Écrivain laborieux ayant embrassé presque tous les genres de littérature depuis la poésie épique jusqu’au pamphlet, Étienne Aignan naquit à Beaugency le 9 avril 1773 d’une famille de robe, et fit ses études à Orléans. Dès l’âge de 19 ans, il fut nommé procureur-général-syndic du département du Loiret, ce qui le mit dans le cas de publier des proclamations et de prononcer des discours empreints des opinions les plus démagogiques, notamment à l’occasion de la condamnation d’Hébert et de Danton (24 mars 1794), puis pour la fête de l’Être-Suprême (4 juin suivant).

Dans ce dernier discours, prononcé dans la cathédrale d’Orléans, il évoque les offices catholiques auxquels il assista dans son enfance, et rapporte qu’il fut « frappé de l’affluence variée d’hommes chamarrés de toute sorte et qui, malgré leur puérile vanité, étalaient tous la livrée honteuse de la servitude. » Il avait à peine vingt ans quand il cédait à ce fâcheux entraînement, et ses actions étant peu d’accord avec ce langage, sa modération réelle le rendit bientôt suspect : il fut incarcéré, conduit à Paris, et enfermé à la Conciergerie. La mort de Robespierre vint le soustraire à une condamnation certaine.

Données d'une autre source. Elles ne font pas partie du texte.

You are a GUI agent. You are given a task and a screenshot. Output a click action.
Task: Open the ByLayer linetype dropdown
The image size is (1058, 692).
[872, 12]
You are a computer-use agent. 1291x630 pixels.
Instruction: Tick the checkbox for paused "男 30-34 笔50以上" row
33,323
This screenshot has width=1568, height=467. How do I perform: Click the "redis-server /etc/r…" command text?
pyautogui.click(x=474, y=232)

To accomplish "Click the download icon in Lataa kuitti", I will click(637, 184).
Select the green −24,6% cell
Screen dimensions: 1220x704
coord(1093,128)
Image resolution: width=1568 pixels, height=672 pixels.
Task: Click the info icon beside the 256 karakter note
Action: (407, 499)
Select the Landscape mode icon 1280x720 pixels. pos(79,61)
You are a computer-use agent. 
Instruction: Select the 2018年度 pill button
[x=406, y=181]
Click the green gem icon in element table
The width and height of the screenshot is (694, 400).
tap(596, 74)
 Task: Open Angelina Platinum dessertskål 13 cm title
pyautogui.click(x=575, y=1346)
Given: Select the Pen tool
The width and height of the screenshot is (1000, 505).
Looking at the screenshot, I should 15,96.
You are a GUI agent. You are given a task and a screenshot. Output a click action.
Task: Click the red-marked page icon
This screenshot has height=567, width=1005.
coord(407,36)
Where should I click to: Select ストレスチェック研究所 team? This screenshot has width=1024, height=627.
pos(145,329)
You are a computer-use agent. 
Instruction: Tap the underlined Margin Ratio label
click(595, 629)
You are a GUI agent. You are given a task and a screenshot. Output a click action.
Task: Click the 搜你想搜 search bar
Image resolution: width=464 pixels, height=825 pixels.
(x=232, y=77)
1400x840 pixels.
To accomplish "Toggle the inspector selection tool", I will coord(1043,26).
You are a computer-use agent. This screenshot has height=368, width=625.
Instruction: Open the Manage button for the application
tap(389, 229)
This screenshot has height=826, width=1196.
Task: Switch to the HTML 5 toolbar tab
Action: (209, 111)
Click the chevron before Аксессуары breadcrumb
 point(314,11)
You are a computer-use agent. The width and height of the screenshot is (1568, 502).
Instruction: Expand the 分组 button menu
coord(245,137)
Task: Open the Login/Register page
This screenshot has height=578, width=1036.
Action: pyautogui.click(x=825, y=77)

Alors il reprit ses fonctions ; et dans la séance publique tenue par les autorités administratives d’Orléans, sous la présidence du représentant Porcher, depuis comte de Richebourg, le 4 mars 1795, Aignan reçut des témoignages éclatants de l’estime et de la reconnaissance de ses concitoyens. On lit ces paroles dans le procès-verbal : « Il est permis enfin de décerner la couronne civique au petit nombre d’hommes qui, sous l’empire de la tyrannie, eurent le courage si rare d’attaquer ses suppôts ; Aignan, tu te dévouas pour la liberté, pour la patrie ! Ton courage entreprit de devancer dans ces murs l’heureuse époque du 9 thermidor ! » (le 9 thermidor est le jour de l’arrestation de Robespierre, avant son exécution)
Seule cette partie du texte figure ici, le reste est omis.